§ **Required action**: Among the lines below, some may hold the word "Geflecht"; state how many do, giving only the number.

━━━━━ Available data ━━━━━

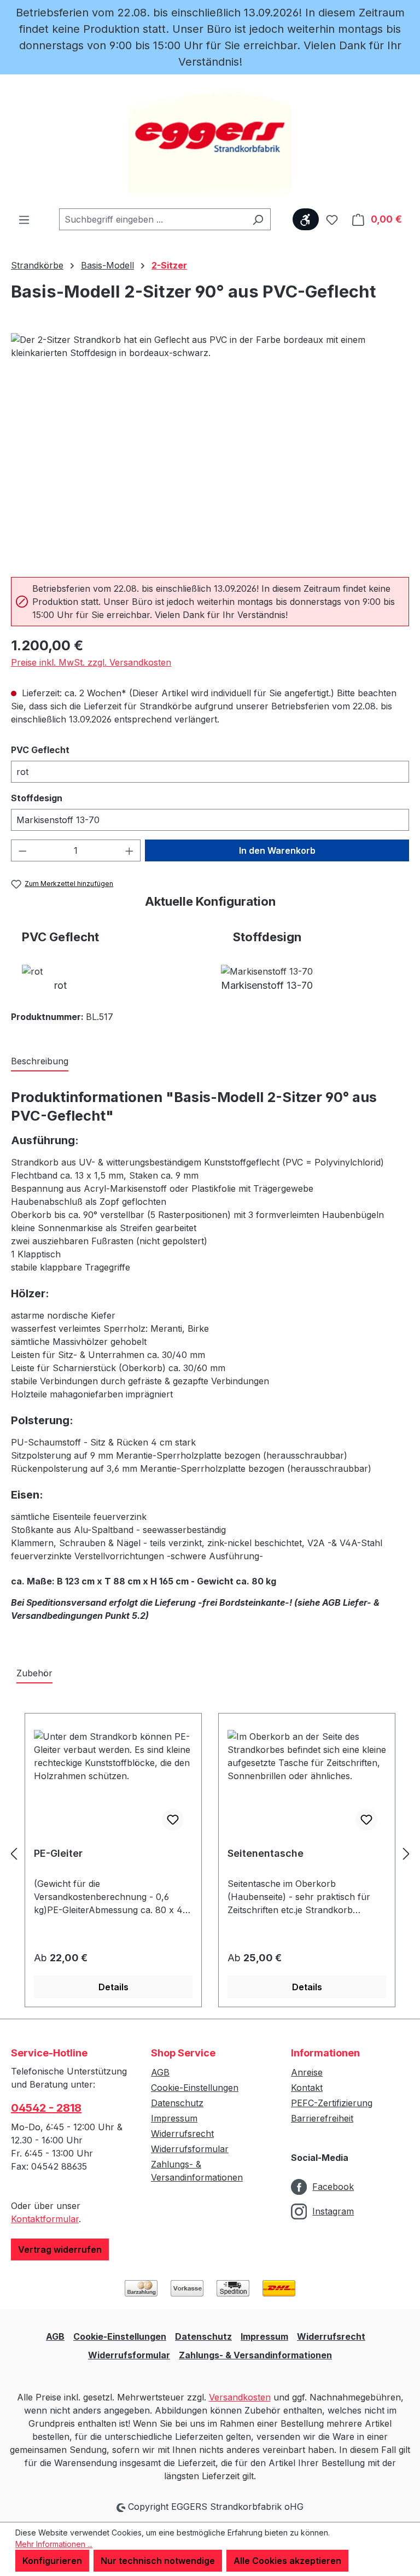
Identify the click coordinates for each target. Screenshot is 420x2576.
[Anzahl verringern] (22, 850)
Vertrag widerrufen (60, 2249)
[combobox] (152, 219)
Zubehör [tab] (34, 1673)
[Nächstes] (406, 1854)
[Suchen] (258, 219)
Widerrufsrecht (182, 2133)
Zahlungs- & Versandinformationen (255, 2355)
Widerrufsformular (190, 2148)
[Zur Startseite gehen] (210, 141)
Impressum (174, 2118)
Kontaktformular (45, 2218)
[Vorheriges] (13, 1854)
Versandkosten (240, 2397)
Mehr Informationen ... (53, 2544)
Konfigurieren (52, 2560)
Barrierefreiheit (322, 2118)
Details (113, 1986)
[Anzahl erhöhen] (129, 850)
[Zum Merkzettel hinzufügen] (173, 1820)
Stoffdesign (61, 797)
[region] (210, 450)
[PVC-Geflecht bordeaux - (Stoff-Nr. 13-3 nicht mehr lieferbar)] (210, 450)
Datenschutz (177, 2102)
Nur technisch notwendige (158, 2560)
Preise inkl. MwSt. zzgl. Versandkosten (91, 662)
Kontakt (307, 2087)
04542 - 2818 (46, 2107)
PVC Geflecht (65, 749)
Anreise (307, 2072)
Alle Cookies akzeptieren (287, 2560)
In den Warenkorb (277, 850)
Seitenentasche (266, 1853)
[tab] (39, 1061)
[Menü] (24, 219)
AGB (160, 2072)
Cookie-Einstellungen (194, 2087)
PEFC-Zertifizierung (331, 2102)
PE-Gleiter (58, 1853)
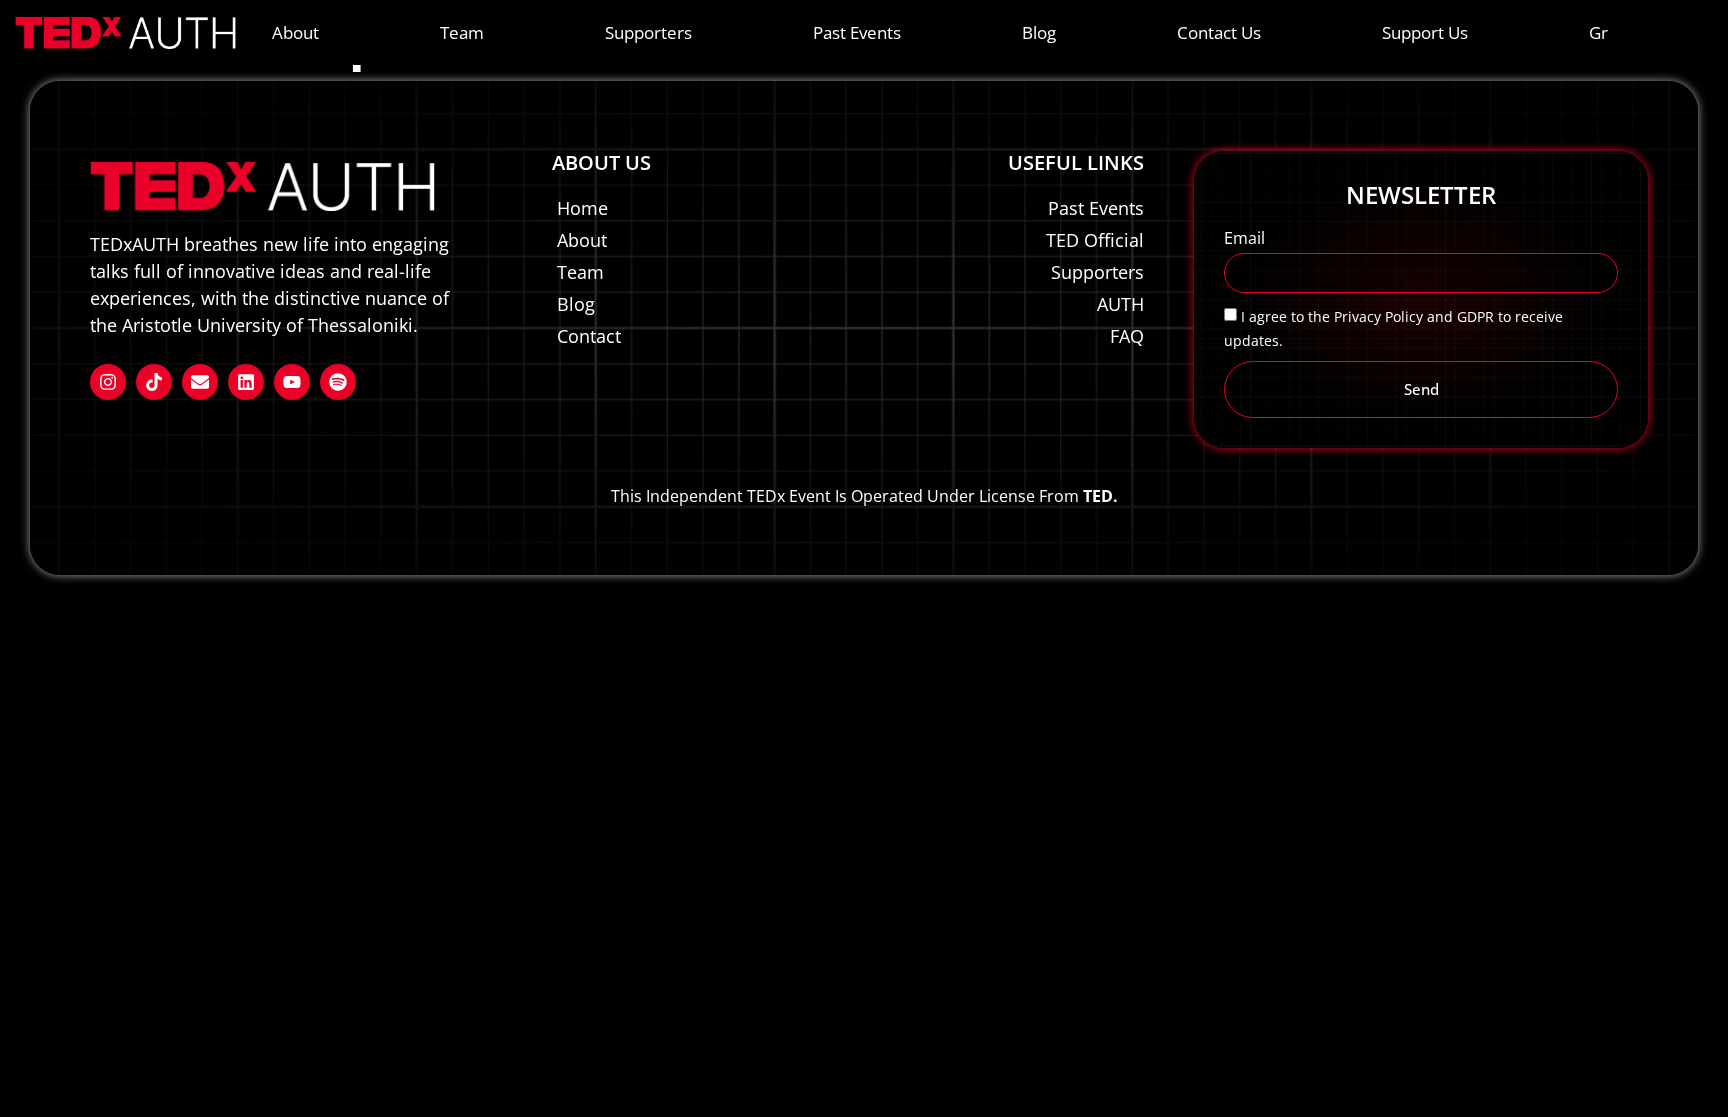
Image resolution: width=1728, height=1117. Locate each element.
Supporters (648, 32)
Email (1244, 239)
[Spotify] (338, 382)
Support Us (1425, 32)
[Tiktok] (154, 382)
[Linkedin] (246, 382)
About (295, 32)
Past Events (857, 32)
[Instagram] (108, 382)
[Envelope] (200, 382)
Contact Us (1219, 32)
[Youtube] (292, 382)
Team (462, 32)
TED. (1100, 496)
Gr (1598, 32)
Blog (1039, 32)
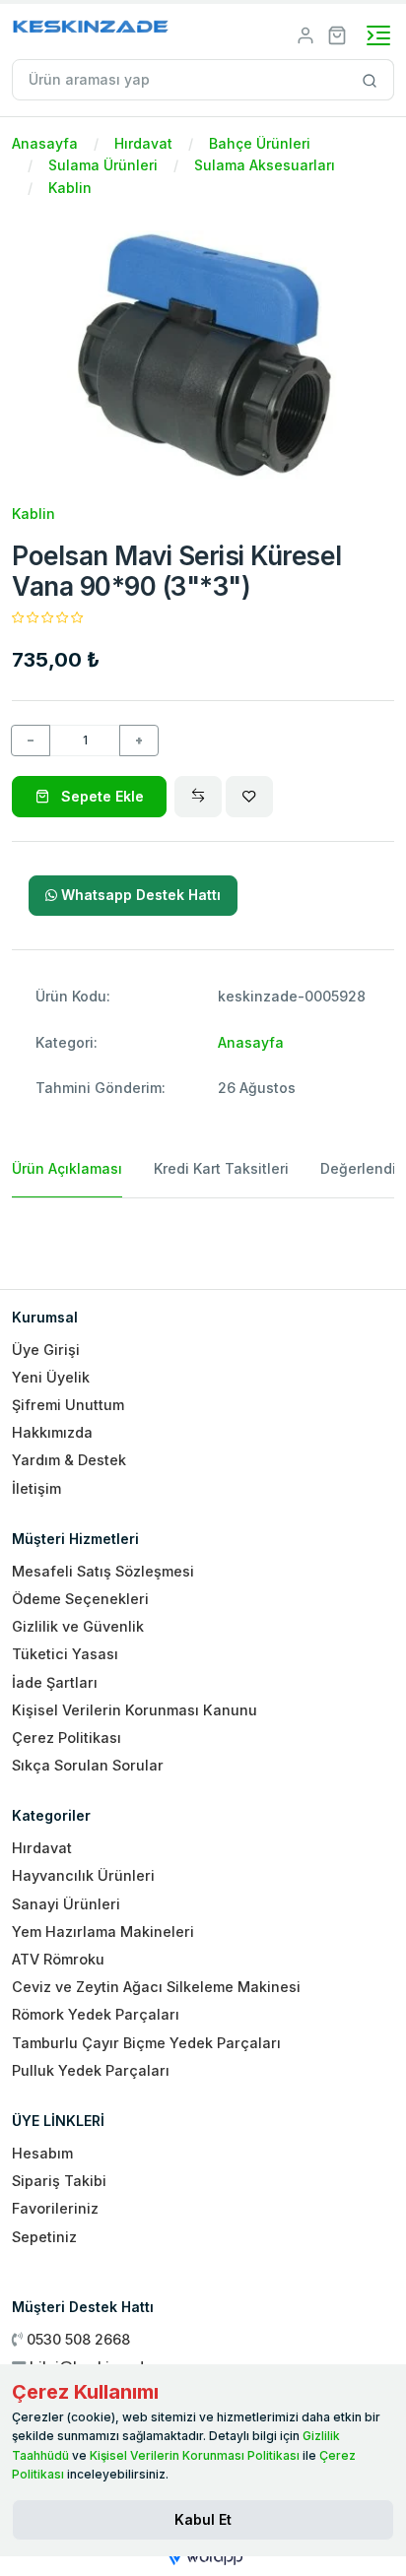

━━━━━

§ **Task response**: 2